§ Document passage
Cluster Job Management Systems
Job management is also known as workload management, load sharing, or load management. We will first discuss the basic issues facing a job management system and summarize the available soft-ware packages. A Job Management System (JMS) should have three parts:
• A user server lets the user submit jobs to one or more queues, specify resource requirements for each job, delete a job from a queue, and inquire about the status of a job or a queue.
• A job scheduler performs job scheduling and queuing according to job types, resource requirements, resource availability, and scheduling policies.
• A resource manager allocates and monitors resources, enforces scheduling policies, and collects accounting information.
1. JMS Administration
The functionality of a JMS is often distributed. For instance, a user server may reside in each host node, and the resource manager may span all cluster nodes. However, the administration of a JMS should be centralized. All configuration and log files should be maintained in one location. There should be a single user interface to use the JMS. It is undesirable to force the user to run PVM jobs through one software package, MPI jobs through another, and HPF jobs through yet another.
The JMS should be able to dynamically reconfigure the cluster with minimal impact on the running jobs. The administrator’s prologue and epilogue scripts should be able to run before and after each job for security checking, accounting, and cleanup. Users should be able to cleanly kill their own jobs. The administrator or the JMS should be able to cleanly suspend or kill any job. Clean means that when a job is suspended or killed, all its processes must be included. Otherwise, some “orphan” processes are left in the system, which wastes cluster resources and may eventually render the system unusable.
2. Cluster Job Types
Several types of jobs execute on a cluster. Serial jobs run on a single node. Parallel jobs use multi-ple nodes. Interactive jobs are those that require fast turnaround time, and their input/output is directed to a terminal. These jobs do not need large resources, and users expect them to execute immediately, not to wait in a queue. Batch jobs normally need more resources, such as large mem-ory space and long CPU time. But they do not need immediate responses. They are submitted to a job queue to be scheduled to run when the resource becomes available (e.g., during off hours).

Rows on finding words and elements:

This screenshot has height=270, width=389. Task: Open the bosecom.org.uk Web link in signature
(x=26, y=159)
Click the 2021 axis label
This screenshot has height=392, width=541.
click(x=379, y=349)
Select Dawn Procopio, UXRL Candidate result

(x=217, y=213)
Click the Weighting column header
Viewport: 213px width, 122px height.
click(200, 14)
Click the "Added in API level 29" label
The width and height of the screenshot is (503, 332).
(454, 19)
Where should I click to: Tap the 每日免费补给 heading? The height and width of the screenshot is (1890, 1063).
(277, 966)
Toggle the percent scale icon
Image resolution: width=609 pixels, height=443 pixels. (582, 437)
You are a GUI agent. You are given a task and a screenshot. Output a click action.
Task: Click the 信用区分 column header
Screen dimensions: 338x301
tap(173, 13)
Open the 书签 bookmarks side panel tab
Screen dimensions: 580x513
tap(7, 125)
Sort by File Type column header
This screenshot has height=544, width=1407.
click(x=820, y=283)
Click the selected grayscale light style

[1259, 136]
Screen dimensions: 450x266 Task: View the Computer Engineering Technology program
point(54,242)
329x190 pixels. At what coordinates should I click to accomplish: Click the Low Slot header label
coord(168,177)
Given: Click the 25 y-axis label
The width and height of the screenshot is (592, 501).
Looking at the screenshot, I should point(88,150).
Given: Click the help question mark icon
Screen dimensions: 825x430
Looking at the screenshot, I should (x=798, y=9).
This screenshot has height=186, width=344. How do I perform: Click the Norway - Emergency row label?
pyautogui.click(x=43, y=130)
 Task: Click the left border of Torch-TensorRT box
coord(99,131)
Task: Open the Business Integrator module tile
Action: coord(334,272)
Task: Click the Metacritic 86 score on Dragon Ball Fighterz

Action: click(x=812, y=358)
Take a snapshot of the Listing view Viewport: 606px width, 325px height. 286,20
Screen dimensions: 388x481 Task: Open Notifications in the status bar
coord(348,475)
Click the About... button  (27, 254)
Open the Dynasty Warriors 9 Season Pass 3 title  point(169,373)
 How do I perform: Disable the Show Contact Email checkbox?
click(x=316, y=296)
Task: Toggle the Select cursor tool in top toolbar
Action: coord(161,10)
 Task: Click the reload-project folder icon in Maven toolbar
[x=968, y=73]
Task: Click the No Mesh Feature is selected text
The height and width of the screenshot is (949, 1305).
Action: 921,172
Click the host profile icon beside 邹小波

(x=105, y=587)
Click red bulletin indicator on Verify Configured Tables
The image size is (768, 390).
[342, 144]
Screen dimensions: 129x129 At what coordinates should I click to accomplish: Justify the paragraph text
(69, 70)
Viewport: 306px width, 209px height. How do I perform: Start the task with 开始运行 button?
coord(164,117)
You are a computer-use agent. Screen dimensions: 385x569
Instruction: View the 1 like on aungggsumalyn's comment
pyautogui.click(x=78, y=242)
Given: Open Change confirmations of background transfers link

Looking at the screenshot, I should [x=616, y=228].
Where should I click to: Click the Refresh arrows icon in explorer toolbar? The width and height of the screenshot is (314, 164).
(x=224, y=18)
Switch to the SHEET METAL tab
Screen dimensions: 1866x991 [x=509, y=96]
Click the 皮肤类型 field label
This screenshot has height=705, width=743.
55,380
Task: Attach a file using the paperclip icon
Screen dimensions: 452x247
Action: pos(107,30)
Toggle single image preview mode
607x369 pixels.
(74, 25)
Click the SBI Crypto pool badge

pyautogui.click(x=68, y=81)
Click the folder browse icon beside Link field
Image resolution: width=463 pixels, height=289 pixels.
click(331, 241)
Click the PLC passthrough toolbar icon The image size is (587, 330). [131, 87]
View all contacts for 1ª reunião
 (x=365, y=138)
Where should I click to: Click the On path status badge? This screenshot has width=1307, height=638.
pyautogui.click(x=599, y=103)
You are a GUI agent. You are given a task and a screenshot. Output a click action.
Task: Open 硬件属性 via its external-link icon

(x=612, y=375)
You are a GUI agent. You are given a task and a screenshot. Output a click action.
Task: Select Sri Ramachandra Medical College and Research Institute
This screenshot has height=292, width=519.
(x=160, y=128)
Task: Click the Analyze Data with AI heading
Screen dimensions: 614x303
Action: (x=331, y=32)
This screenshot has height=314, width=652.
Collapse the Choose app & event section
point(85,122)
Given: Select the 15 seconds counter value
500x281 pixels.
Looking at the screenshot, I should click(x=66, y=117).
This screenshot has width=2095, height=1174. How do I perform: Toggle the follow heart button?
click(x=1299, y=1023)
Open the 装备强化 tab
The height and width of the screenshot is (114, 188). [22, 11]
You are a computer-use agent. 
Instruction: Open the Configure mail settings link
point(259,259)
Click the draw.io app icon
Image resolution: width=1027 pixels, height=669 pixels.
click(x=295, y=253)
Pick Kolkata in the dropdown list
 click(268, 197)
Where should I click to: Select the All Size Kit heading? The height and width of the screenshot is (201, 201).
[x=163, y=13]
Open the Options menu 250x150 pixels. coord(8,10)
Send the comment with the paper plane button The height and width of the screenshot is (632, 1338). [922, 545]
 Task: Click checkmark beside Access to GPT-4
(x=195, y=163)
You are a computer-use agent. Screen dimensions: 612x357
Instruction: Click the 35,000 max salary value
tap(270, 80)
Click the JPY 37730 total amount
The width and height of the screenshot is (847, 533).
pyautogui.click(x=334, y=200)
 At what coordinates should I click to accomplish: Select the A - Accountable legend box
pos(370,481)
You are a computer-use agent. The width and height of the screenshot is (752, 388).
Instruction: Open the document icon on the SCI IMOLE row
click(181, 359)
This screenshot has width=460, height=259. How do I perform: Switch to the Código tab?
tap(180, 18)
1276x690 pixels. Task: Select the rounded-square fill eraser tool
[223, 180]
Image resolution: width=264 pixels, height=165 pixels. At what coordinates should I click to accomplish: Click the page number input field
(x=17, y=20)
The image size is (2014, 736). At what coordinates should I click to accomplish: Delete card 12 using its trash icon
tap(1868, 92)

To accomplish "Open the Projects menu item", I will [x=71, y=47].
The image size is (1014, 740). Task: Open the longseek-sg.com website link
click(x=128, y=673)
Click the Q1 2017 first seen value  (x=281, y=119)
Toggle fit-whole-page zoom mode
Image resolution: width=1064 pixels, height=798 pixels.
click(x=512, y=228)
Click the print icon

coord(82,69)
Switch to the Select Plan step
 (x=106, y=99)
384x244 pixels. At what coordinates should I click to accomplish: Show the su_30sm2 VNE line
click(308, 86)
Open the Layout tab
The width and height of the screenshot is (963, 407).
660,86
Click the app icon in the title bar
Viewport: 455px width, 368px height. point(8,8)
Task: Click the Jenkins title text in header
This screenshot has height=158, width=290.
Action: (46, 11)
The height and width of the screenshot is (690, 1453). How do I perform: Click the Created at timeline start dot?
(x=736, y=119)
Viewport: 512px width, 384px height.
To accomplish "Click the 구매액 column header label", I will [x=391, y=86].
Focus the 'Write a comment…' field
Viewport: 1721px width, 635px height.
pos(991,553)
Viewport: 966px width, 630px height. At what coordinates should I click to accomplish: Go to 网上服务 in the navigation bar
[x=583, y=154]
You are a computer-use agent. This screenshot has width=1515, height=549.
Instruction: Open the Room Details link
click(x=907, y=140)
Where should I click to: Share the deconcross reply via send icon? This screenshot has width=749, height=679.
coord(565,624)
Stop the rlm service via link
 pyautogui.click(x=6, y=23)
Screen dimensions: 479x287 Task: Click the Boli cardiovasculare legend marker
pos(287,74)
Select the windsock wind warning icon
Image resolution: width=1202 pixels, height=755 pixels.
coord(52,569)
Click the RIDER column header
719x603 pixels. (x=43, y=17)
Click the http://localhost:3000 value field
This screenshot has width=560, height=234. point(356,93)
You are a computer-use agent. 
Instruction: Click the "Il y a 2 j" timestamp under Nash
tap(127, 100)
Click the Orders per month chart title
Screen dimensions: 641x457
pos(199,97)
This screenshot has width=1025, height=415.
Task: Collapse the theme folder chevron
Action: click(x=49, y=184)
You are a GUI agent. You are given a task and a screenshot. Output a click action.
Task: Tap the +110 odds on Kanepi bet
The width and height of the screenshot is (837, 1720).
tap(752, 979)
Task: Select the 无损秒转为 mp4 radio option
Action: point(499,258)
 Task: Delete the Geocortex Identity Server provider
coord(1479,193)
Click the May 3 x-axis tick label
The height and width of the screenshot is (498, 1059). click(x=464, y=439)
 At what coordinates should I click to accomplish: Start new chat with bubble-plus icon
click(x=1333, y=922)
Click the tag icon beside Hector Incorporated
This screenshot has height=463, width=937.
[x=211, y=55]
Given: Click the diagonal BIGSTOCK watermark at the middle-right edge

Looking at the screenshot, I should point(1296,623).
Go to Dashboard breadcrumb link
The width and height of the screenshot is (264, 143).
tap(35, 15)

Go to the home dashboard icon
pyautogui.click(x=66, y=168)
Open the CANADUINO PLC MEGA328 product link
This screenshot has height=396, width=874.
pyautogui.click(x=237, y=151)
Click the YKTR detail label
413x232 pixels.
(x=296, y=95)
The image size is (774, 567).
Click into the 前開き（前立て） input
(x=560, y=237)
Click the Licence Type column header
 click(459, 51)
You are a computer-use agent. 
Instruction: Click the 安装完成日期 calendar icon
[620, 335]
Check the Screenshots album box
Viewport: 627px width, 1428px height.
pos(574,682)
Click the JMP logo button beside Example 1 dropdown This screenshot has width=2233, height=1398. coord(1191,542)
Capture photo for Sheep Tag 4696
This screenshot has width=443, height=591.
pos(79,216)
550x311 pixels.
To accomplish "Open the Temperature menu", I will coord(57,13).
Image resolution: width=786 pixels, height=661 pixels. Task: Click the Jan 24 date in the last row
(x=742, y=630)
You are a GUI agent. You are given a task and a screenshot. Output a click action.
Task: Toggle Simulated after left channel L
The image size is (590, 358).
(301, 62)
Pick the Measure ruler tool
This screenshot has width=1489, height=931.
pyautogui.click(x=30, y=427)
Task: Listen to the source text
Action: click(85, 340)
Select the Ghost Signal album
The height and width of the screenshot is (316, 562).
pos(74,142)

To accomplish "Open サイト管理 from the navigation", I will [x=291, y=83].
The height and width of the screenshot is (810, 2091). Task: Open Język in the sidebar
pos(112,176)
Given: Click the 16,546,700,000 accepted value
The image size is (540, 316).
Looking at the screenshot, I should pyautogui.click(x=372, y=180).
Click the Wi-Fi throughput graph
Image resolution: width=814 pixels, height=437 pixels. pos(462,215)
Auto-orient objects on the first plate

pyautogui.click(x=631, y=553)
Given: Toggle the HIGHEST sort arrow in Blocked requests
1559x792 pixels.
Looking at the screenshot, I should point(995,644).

§ Tasks for this exercise
a: Copy the passage on cluster job management, starting with "Cluster Job Management" and going on through "collects accounting information.".
b: According to the passage on cluster job management, where should all configuration and log files be maintained?

§ Responses per task
a:
Cluster Job Management Systems
Job management is also known as workload management, load sharing, or load management. We will first discuss the basic issues facing a job management system and summarize the available soft-ware packages. A Job Management System (JMS) should have three parts:
• A user server lets the user submit jobs to one or more queues, specify resource requirements for each job, delete a job from a queue, and inquire about the status of a job or a queue.
• A job scheduler performs job scheduling and queuing according to job types, resource requirements, resource availability, and scheduling policies.
• A resource manager allocates and monitors resources, enforces scheduling policies, and collects accounting information.

b: In one location.